The Real Deal New York

Rabsky sells Williamsburg apartment building to UDR for $130M

Denver-based REIT is buying in NYC at a time when competitors are looking to reduce exposure
By Rich Bockmann | February 15, 2019 01:15PM

A rendering of 395 Leonard Street in Brooklyn and UDR President Jeffrey Davis (Credit: LinkedIn)

The Rabsky Group sold one of its large Williamsburg multifamily buildings for $130 million to Denver-based landlord UDR, which is buying at a time when several large apartment REITs are retreating from the New York market.

UDR, which already owns about half a dozen properties in Manhattan, closed on the 188-unit Leonard Pointe building in North Williamsburg on Wednesday, sources told The Real Deal.

The purchase price of $132.2 million works out to more than $700,000 per unit.

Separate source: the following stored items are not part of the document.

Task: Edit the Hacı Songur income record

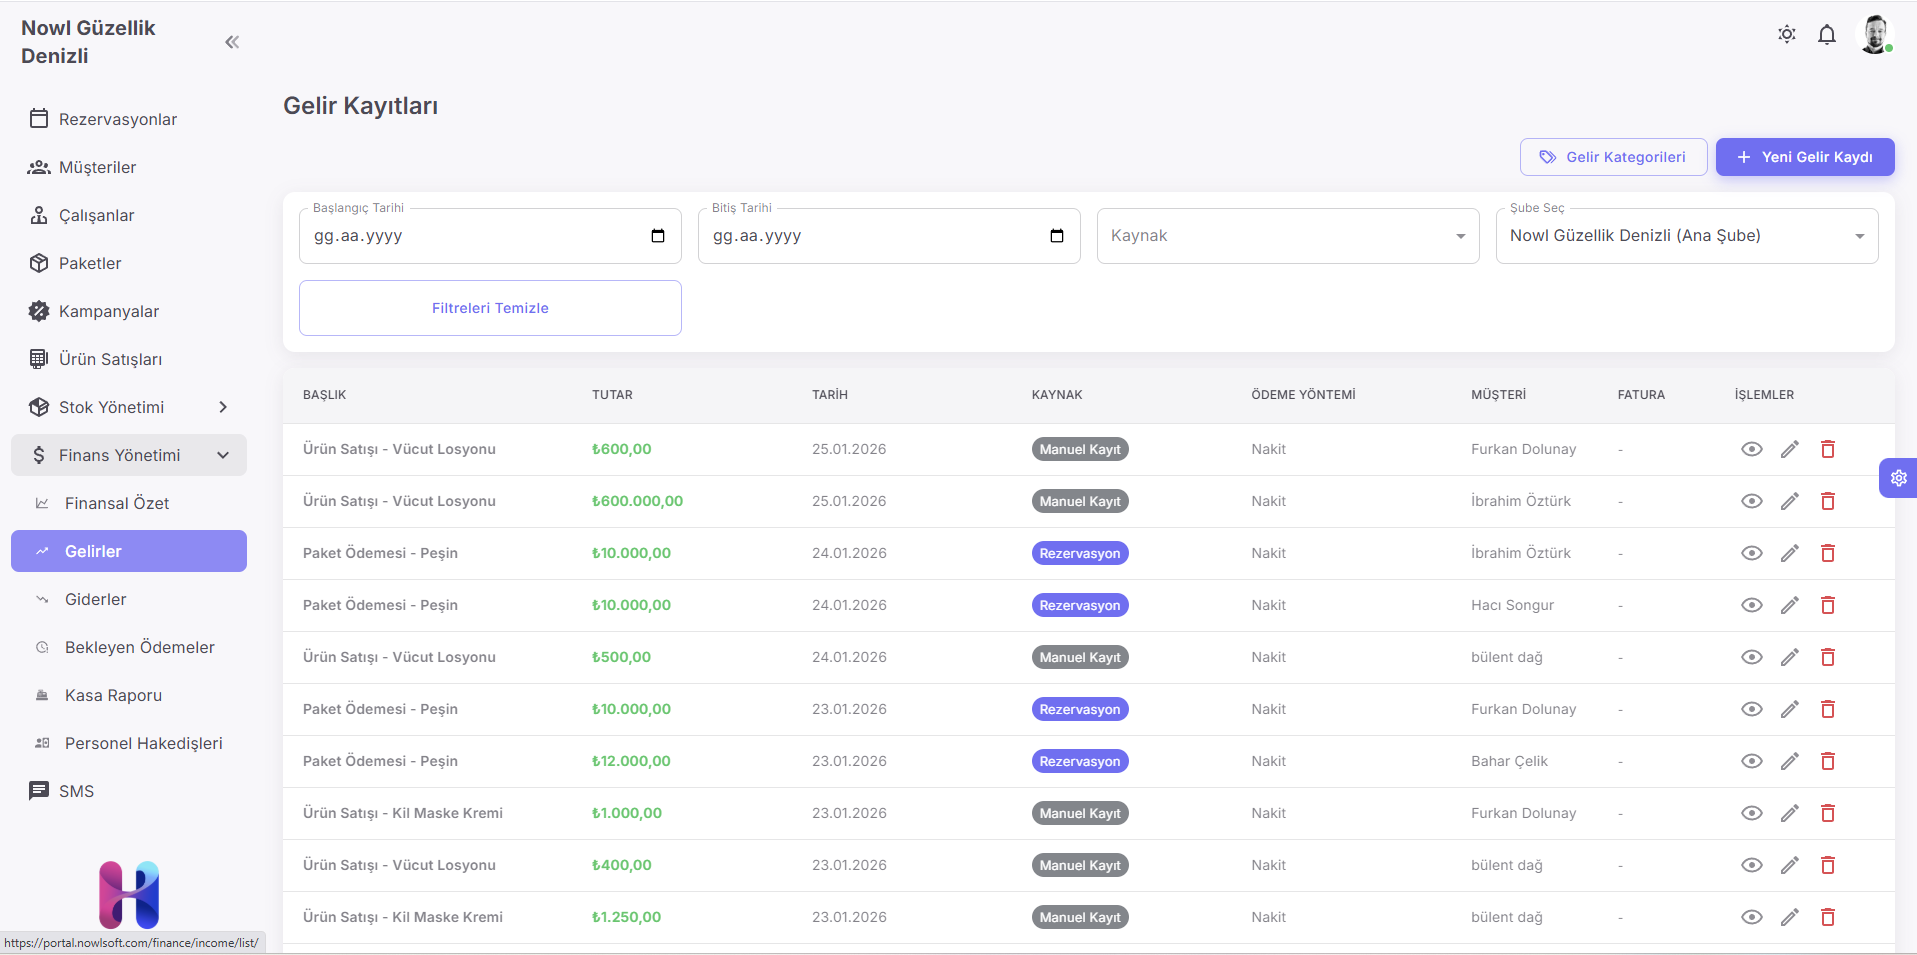Action: coord(1789,605)
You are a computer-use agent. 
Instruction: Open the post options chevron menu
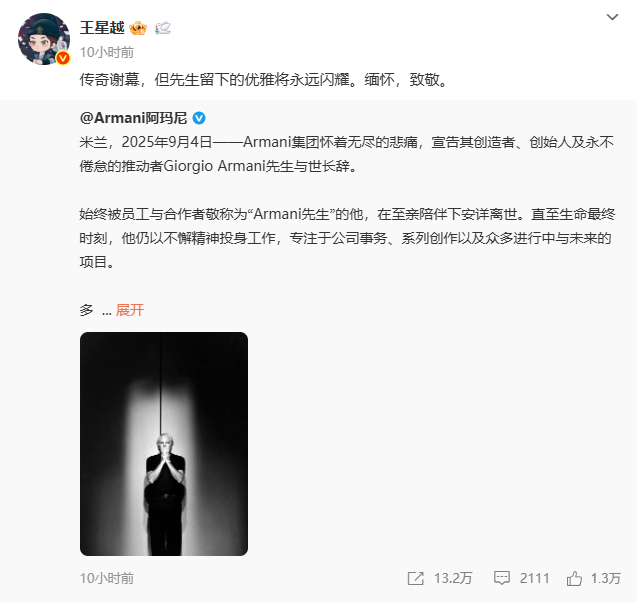click(612, 17)
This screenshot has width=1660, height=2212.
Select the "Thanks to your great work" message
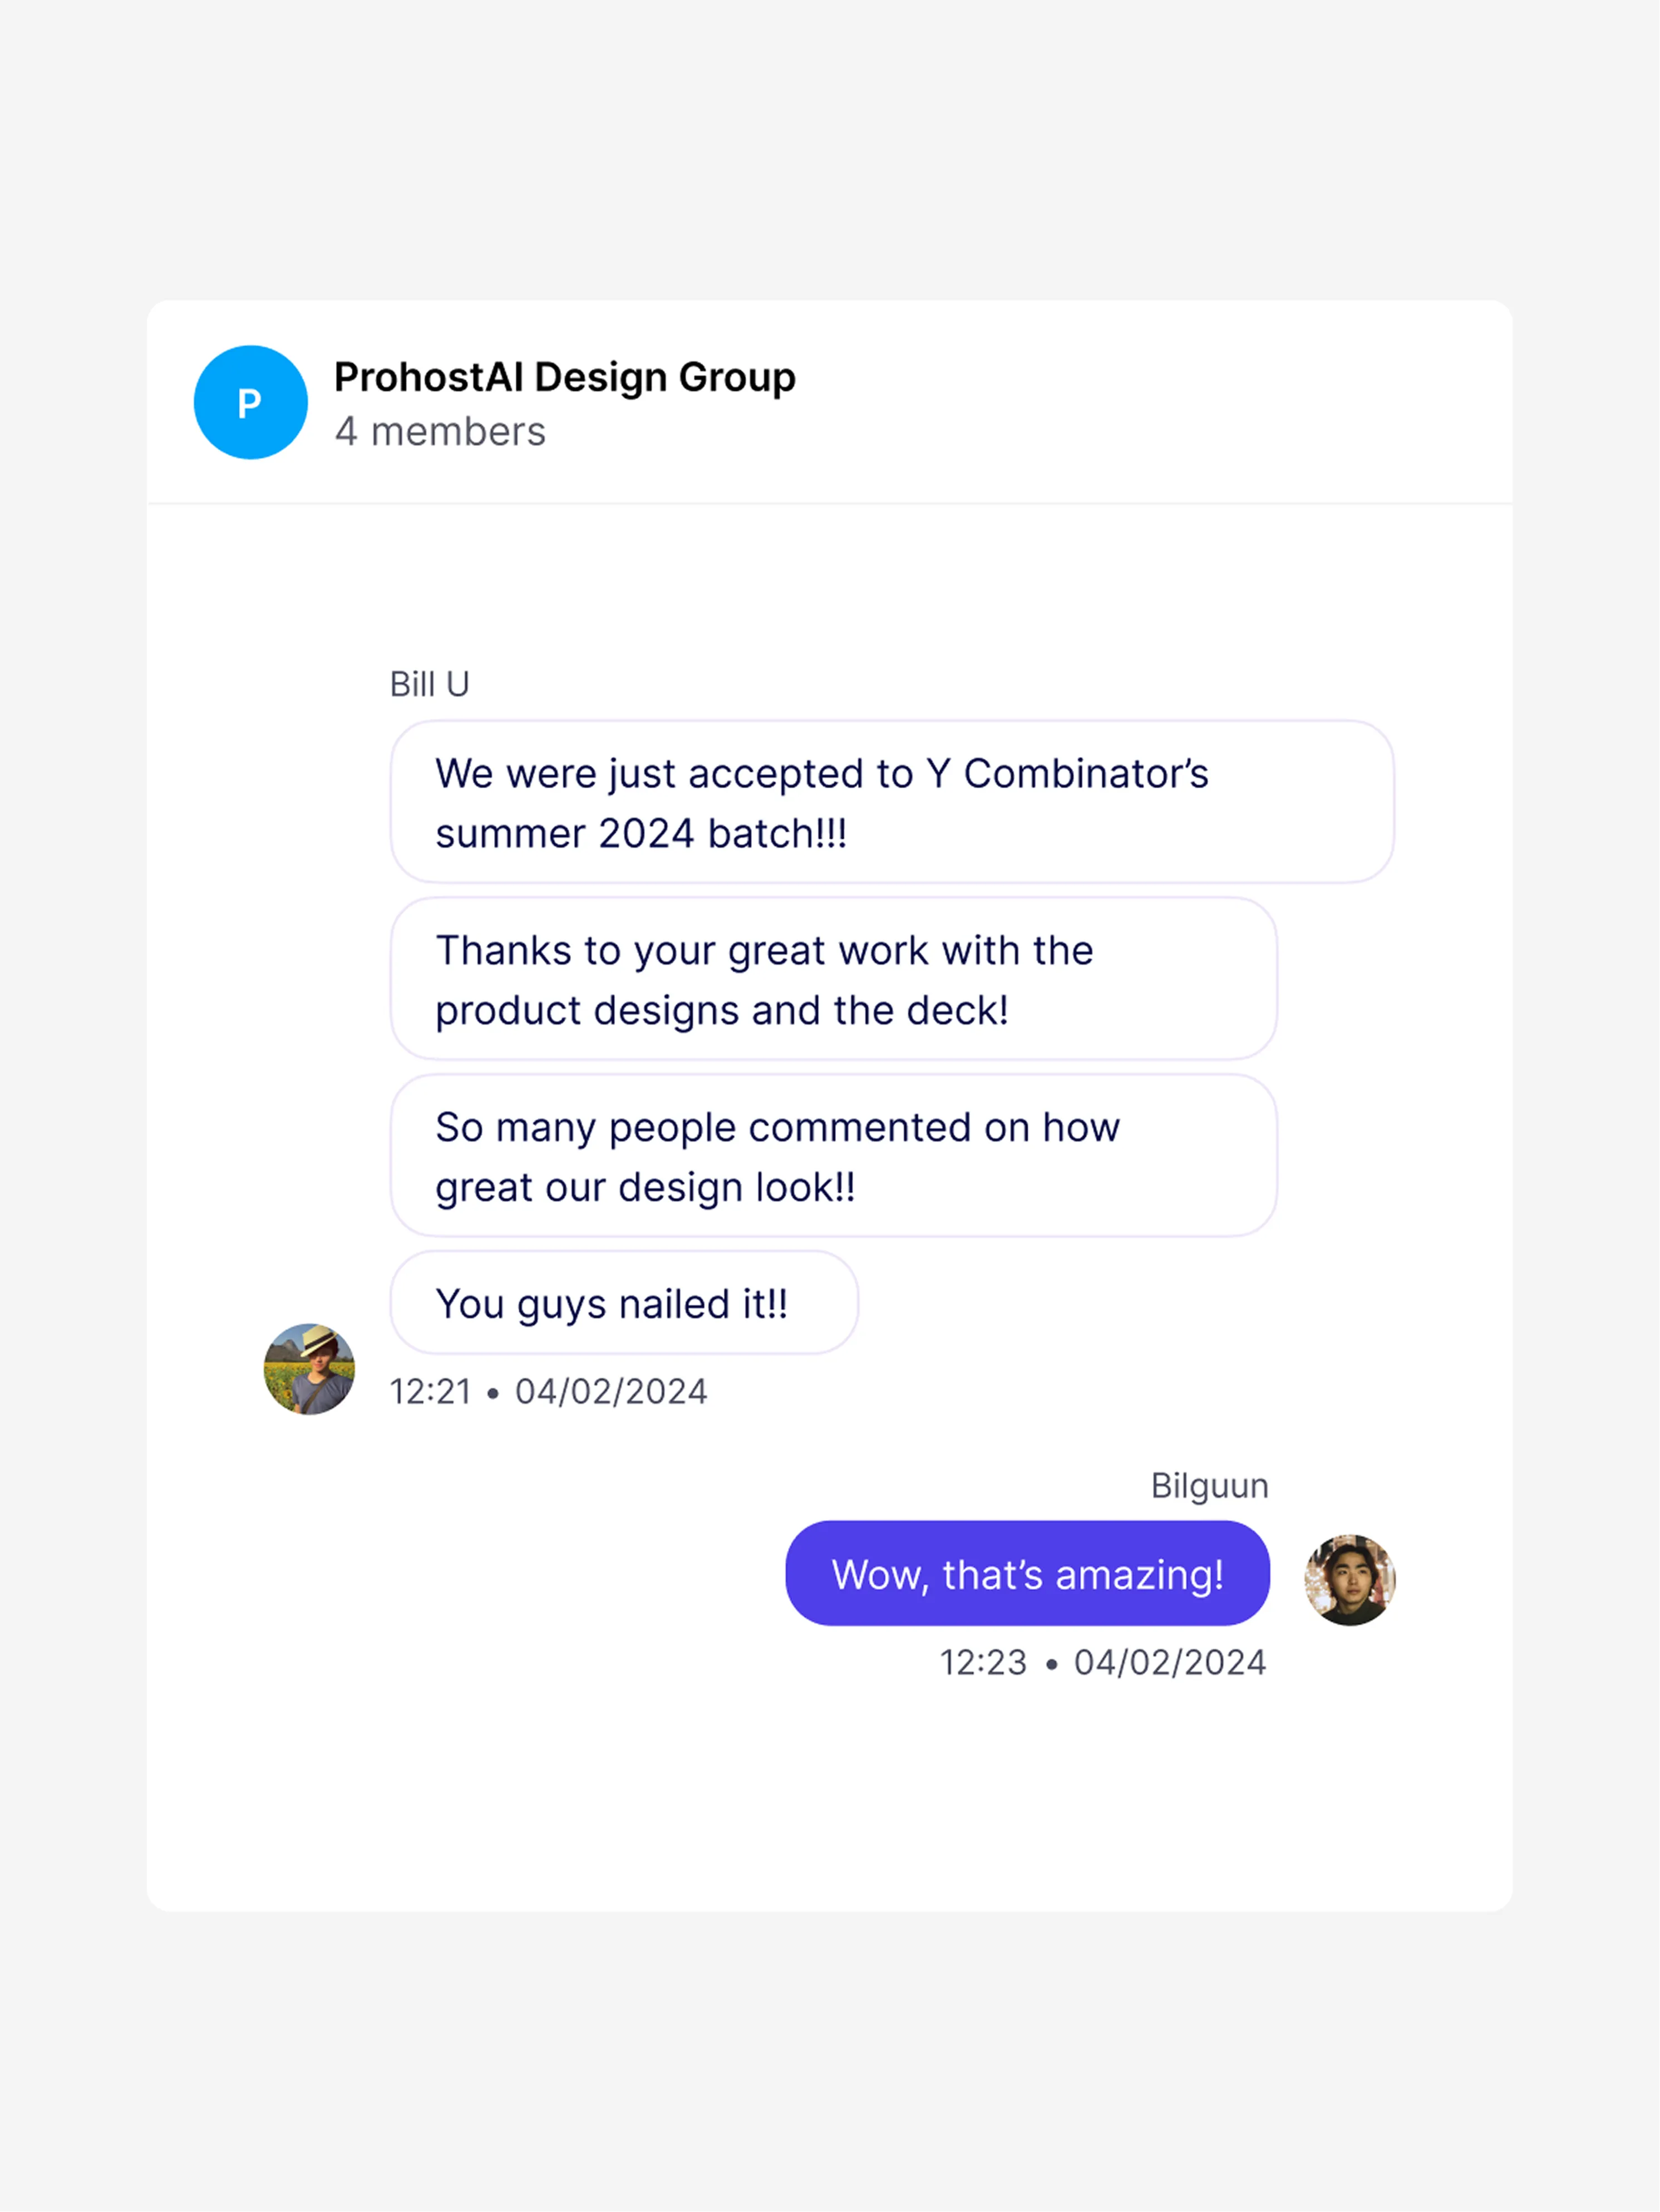[833, 979]
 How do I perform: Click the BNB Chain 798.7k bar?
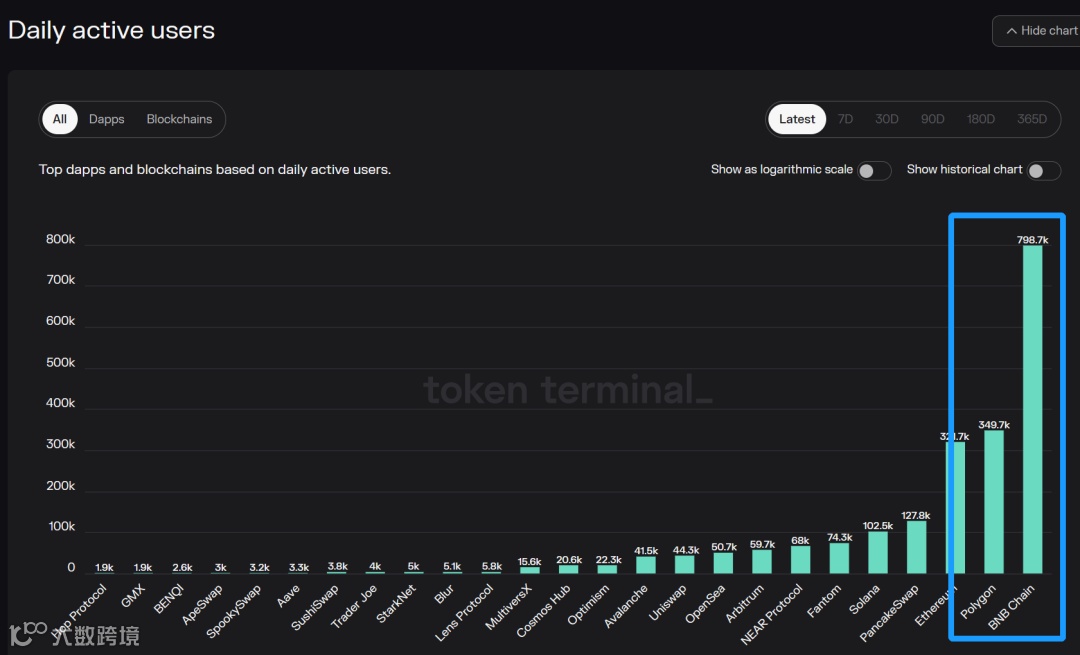(x=1032, y=410)
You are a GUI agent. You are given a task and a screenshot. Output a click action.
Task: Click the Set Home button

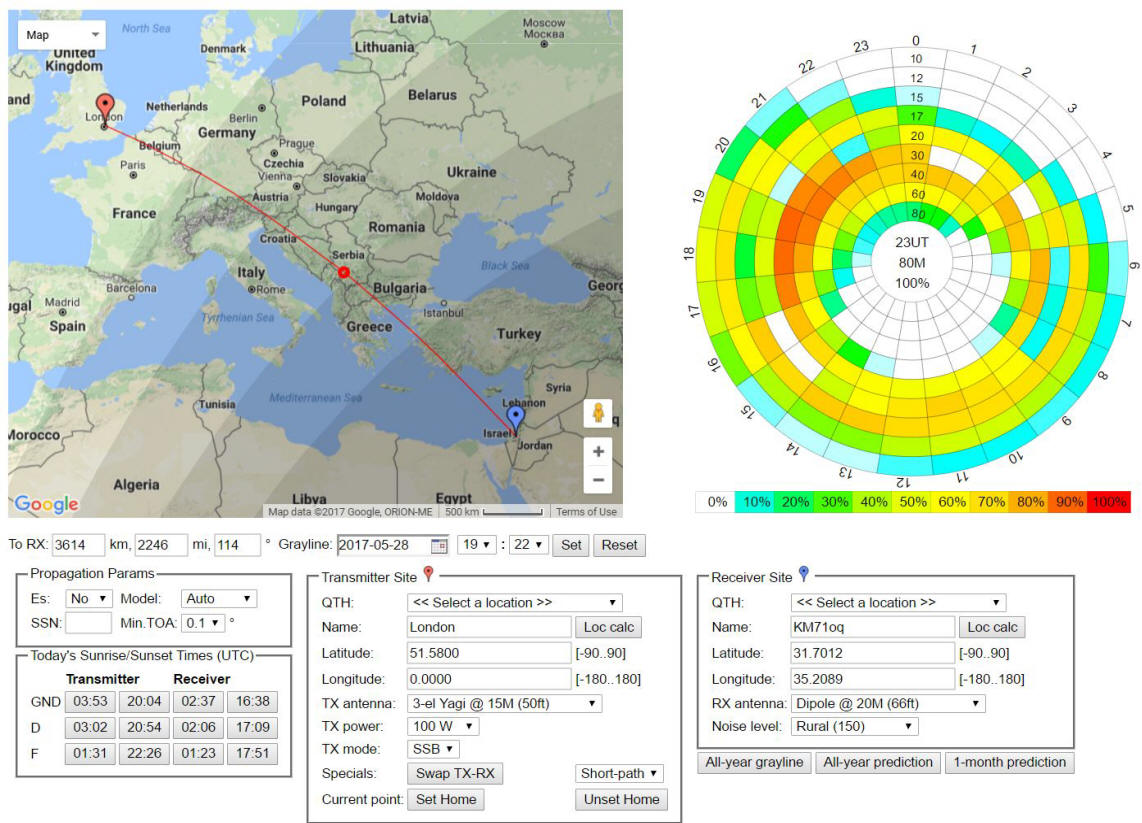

The Colorado-based real estate investment trust, which has a market capitalization of $12.3 billion, made the purchase at time when competitors such as Equity Residential and AvalonBay Communities are limiting their exposure to the New York City market over concerns about a glut of new apartments.

On UDR’s fourth-quarter earnings call Thursday, company chief financial officer Joe Fisher said the firm is taking a long-term view on the New York City market.

“While it has lagged of late from a regular standpoint given the supply picture, we are starting to see that come off. New York will be probably a little bit higher next year in terms of supply, but this is not a one-year trade for us. We are thinking about the next five to 10 years,” he said. “We are looking to get more dollars put to work in that market.”

A representative for Rabsky Group could not be immediately reached for comment. Savills-Studley brokers David Krantz and Paul Leibowitz negotiated the off-market deal on behalf of the buyer. The brokers declined to comment.

Simon Dushinsky’s Rabsky Group developed the seven-story, 140,000-square-foot apartment building at 395 Leonard Street in 2015. The property has a 25-year year 421a tax exemption that fully abates taxes through 2036 before expiring in 2040.

The benefit amount is valued at $18.6 million over the life of the exemption, according to records with the city’s Department of Finance.

Rabsky purchased the site adjacent to the Brooklyn-Queens Expressway a few blocks from Bryant Park in 2012 for $18 million. Dushinsky developed the building – one of at least a dozen properties the company’s developed in North Brooklyn in recent years – with financing from PNC Bank.

Rabsky in 2015 took out the PNC debt and replaced it with a $95 million loan from TD Bank, and earlier this year refinanced property again with an $88.2 million mortgage from Berkadia.

Dushinsky’s firm, which is one of the most prolific developers in Brooklyn, infrequently sells its stabilized properties.

The sale was negotiated at a time when the market still believed that the L Train subway between Brooklyn and Manhattan would be shut down for 18 months starting this spring, before Gov. Andrew Cuomo last month announced a plan to keep the line partially open during repairs.

UDR chief investment officer Harry Alcock said the company underwrote the deal expecting the worst-case scenario for the L.

“Our initial underwriting contemplated the L train stopped entirely,” he said on the company’s earnings call. “Today, we are well aware of the circumstances which should be positive.”

UDR entered the New York market in 2011 with its purchase of the 493-unit 10 Hanover Square in the Financial District for $260.8 million.